Non-profit interfaith dialogue organization

Jewish-Muslim Friendship of France (French: Amitié judéo-musulmane de France (AJMF)) is an organization for interfaith dialogue between Jews and Muslims. Founded in 2004 by French Rabbi Michel Serfaty, it is known for its Jewish-Muslim Friendship Bus which travels across France to create meetings and connections with local partners, neighborhood associations, public authorities as well as local Jewish and Muslim communities. Its slogan is: "We look more alike than it seems."

== History ==
The organization was founded in 2004. It is sponsored by the Conseil Représentatif des Institutions juives de France and the Grande Mosquée de Paris. Its co-presidents are Michel Serfaty and Djelloul Seddiki, director of the Institut Al-Ghazali. In 2005, they debuted their Jewish-Muslim Friendship Bus which travels every year (first through the Île-de-France region, and then through the rest of the country) with Rabbi Serfaty and Imam Mohamed Azizi, a local hospital chaplain.

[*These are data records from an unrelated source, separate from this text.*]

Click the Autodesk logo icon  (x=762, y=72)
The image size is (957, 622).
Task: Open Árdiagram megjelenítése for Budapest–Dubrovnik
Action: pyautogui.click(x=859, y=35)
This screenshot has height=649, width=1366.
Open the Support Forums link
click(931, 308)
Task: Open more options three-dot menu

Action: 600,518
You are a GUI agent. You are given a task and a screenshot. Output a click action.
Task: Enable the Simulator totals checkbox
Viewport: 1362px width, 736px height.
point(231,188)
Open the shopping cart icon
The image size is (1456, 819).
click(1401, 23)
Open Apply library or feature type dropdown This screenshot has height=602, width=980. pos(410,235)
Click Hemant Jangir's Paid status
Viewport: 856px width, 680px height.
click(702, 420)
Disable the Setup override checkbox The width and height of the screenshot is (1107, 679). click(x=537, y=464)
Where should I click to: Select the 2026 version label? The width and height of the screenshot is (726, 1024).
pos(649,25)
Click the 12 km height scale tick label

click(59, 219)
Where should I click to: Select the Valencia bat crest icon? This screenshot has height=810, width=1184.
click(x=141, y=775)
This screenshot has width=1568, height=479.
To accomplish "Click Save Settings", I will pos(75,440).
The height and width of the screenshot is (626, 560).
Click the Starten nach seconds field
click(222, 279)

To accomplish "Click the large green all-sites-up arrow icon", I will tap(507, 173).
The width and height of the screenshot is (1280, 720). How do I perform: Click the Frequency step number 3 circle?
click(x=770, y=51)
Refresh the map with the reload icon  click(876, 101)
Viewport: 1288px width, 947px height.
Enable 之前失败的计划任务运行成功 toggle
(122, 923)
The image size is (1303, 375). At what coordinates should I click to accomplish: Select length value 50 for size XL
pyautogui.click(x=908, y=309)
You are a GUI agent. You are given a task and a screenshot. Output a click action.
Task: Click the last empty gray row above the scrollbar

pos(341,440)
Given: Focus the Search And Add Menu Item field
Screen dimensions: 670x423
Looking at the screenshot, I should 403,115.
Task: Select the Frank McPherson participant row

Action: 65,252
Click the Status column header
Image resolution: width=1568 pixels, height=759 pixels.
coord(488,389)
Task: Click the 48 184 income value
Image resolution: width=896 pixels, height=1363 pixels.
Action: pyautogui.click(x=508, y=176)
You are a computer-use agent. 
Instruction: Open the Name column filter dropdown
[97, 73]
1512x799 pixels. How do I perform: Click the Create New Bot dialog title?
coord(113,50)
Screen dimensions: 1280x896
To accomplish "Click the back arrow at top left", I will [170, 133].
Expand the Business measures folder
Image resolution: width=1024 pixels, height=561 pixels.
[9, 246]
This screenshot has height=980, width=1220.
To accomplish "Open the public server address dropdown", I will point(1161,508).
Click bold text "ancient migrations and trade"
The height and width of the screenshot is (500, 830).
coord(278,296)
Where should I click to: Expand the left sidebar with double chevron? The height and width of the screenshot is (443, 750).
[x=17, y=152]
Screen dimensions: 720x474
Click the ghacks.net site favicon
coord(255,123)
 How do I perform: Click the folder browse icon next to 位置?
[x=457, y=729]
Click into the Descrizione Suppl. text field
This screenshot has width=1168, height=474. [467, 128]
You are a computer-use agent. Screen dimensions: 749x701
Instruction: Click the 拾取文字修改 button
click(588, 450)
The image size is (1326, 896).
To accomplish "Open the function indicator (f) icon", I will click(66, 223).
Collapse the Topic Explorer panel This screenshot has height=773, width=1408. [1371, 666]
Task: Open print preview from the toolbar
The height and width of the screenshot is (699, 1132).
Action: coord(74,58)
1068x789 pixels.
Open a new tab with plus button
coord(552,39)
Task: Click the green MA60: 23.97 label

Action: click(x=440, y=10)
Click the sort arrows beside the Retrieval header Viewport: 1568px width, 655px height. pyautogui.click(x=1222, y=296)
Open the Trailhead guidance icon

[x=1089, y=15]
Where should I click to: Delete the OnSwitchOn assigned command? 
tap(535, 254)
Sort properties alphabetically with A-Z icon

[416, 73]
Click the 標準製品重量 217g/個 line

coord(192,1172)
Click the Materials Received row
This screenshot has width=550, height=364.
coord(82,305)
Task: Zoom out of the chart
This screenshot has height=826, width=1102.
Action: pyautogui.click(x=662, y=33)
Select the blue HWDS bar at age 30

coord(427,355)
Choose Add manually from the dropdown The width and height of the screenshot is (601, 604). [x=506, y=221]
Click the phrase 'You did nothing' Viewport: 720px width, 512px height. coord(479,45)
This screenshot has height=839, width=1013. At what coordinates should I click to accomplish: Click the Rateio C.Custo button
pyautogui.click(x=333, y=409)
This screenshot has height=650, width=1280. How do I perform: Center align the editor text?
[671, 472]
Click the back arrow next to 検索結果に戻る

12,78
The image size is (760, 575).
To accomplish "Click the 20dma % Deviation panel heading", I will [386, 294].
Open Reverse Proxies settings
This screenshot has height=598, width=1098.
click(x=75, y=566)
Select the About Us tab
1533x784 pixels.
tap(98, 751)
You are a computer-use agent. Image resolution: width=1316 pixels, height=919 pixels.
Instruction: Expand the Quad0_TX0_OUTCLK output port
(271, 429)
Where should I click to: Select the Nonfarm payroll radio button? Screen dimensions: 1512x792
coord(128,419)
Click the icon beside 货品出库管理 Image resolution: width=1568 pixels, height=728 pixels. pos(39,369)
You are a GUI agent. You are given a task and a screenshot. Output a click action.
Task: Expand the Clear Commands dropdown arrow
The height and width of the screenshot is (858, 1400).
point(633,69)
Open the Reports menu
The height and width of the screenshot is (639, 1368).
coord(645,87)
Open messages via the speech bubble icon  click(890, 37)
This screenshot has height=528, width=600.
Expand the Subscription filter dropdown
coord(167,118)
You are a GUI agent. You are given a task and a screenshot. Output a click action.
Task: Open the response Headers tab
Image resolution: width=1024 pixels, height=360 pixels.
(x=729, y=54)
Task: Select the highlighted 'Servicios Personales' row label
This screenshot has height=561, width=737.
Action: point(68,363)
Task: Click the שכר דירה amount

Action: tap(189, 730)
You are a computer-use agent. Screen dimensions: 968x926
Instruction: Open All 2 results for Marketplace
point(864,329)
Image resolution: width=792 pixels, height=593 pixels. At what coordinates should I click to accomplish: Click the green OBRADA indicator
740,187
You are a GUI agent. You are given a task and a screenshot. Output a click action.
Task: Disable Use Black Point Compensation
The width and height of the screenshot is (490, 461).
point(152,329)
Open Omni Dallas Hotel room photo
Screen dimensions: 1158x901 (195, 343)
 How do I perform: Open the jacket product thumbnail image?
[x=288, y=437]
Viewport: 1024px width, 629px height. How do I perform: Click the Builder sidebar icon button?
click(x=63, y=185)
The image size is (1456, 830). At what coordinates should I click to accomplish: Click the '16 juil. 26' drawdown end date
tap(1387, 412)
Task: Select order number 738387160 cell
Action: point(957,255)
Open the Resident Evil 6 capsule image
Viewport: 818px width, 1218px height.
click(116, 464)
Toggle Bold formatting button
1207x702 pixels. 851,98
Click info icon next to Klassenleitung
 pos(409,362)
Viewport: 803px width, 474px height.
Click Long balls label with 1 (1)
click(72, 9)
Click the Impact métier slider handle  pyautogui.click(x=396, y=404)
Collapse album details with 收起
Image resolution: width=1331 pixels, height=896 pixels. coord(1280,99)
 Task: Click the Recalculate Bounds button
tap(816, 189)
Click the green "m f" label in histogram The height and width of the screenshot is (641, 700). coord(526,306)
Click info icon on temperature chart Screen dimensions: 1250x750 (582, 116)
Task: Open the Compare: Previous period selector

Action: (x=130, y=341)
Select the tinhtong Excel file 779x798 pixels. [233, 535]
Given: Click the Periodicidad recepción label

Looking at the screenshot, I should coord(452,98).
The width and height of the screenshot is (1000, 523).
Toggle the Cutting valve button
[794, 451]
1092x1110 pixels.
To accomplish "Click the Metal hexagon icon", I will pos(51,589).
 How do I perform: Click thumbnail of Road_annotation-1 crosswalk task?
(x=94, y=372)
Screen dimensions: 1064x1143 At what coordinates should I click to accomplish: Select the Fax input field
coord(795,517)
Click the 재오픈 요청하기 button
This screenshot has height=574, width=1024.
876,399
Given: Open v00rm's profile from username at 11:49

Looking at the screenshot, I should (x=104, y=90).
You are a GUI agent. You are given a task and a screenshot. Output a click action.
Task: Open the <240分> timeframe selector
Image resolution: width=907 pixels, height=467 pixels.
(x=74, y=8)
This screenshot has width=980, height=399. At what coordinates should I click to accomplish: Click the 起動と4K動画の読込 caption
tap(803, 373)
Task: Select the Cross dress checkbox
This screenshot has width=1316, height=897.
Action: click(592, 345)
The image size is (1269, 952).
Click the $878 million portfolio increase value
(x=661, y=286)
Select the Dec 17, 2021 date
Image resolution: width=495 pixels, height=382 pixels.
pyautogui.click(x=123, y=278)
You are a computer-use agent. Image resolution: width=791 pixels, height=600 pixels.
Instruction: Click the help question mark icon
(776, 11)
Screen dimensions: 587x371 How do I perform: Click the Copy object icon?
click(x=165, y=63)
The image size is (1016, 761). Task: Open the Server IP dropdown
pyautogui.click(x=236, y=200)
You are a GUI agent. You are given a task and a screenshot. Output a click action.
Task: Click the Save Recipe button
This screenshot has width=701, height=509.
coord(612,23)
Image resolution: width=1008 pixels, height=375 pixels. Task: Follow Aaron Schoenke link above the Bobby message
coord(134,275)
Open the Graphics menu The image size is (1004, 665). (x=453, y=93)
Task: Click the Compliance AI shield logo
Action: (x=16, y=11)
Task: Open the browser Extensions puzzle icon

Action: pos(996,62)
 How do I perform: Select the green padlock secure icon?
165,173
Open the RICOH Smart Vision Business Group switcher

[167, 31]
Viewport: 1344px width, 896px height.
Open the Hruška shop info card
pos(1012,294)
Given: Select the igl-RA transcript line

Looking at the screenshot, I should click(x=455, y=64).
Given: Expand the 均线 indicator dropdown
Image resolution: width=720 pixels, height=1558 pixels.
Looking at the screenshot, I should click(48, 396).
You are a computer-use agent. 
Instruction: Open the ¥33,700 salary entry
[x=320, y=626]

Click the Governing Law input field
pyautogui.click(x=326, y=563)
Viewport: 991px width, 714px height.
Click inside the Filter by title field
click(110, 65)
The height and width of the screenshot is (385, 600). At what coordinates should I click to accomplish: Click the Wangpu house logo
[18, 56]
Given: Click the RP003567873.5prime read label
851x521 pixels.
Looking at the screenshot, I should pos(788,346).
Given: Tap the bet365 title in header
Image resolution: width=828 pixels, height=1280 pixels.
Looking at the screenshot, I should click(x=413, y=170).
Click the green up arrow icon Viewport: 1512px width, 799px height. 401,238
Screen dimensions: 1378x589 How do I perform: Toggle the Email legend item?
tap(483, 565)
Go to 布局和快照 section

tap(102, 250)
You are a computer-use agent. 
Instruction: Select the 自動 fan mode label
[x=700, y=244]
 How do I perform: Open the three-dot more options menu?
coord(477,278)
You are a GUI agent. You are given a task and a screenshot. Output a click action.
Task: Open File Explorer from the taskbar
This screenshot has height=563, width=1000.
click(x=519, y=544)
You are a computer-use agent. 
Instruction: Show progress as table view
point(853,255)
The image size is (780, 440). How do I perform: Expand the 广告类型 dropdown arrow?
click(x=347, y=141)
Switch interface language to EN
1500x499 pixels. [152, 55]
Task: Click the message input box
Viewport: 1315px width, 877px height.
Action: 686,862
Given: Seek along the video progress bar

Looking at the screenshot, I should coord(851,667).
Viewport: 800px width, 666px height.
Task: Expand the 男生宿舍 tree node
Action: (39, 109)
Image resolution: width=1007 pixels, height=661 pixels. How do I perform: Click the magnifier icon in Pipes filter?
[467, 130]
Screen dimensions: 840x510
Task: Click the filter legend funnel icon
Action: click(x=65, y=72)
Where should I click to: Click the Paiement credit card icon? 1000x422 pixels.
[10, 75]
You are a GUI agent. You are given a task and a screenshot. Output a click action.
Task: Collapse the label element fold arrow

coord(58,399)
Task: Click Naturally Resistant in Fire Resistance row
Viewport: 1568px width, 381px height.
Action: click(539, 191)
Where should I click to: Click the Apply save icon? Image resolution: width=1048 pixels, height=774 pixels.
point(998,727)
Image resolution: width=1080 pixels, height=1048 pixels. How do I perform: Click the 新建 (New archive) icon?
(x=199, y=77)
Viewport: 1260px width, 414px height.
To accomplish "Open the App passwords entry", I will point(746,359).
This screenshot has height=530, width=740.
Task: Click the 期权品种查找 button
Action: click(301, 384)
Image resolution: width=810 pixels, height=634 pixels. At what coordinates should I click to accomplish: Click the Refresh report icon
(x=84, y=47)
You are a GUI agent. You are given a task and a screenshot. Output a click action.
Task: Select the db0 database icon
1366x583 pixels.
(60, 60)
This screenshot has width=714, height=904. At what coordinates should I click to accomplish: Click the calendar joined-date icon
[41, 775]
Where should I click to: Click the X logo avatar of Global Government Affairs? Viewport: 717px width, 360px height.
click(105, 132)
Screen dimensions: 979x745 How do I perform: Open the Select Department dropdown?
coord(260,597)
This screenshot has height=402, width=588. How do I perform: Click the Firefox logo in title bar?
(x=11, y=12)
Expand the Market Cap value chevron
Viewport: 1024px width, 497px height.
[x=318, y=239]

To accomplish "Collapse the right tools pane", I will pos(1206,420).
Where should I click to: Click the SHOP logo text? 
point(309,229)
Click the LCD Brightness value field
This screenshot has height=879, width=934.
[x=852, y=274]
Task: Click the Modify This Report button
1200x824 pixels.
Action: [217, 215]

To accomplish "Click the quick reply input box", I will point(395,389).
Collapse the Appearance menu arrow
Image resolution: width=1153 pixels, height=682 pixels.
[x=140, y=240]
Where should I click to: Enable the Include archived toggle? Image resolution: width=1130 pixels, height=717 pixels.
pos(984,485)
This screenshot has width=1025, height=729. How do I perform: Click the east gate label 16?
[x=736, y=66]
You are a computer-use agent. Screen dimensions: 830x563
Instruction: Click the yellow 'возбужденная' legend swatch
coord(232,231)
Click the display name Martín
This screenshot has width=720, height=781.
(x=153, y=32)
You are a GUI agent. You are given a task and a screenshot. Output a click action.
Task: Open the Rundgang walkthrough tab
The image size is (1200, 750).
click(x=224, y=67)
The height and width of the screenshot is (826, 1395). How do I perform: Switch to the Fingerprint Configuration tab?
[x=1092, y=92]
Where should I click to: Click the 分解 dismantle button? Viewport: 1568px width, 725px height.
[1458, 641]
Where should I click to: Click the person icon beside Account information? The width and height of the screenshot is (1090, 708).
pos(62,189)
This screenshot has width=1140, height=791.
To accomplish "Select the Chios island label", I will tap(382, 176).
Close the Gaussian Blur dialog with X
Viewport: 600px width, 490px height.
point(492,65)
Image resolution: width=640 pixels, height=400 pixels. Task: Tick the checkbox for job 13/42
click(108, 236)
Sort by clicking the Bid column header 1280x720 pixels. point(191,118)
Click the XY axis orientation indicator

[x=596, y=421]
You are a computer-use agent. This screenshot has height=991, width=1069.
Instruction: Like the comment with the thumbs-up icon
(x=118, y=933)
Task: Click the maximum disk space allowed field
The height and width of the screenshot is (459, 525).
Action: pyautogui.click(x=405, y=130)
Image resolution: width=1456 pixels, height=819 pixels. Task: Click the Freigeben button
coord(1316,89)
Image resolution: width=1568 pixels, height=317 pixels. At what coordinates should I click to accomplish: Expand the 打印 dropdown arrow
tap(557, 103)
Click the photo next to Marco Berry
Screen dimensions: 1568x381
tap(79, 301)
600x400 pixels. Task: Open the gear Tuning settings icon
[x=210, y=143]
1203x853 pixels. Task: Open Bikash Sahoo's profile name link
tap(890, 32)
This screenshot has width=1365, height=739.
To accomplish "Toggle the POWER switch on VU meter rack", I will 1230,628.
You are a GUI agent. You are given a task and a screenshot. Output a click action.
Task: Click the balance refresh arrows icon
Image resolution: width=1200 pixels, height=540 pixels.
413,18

On March 19, 2008, a local offshoot of the organization was created in Paris. A dozen other local groups have organized, notably in Strasbourg, Besançon, Nice, Montpellier, and Toulouse. These local organizations organize meetings, conferences, film screenings, and open-houses for mosques and synagogues.

In 2012, Mohamed Azizi decided to stop touring but remains with the organization, while Serfaty is accompanied by young Muslim leaders. In 2017, the organization bought a new minibus.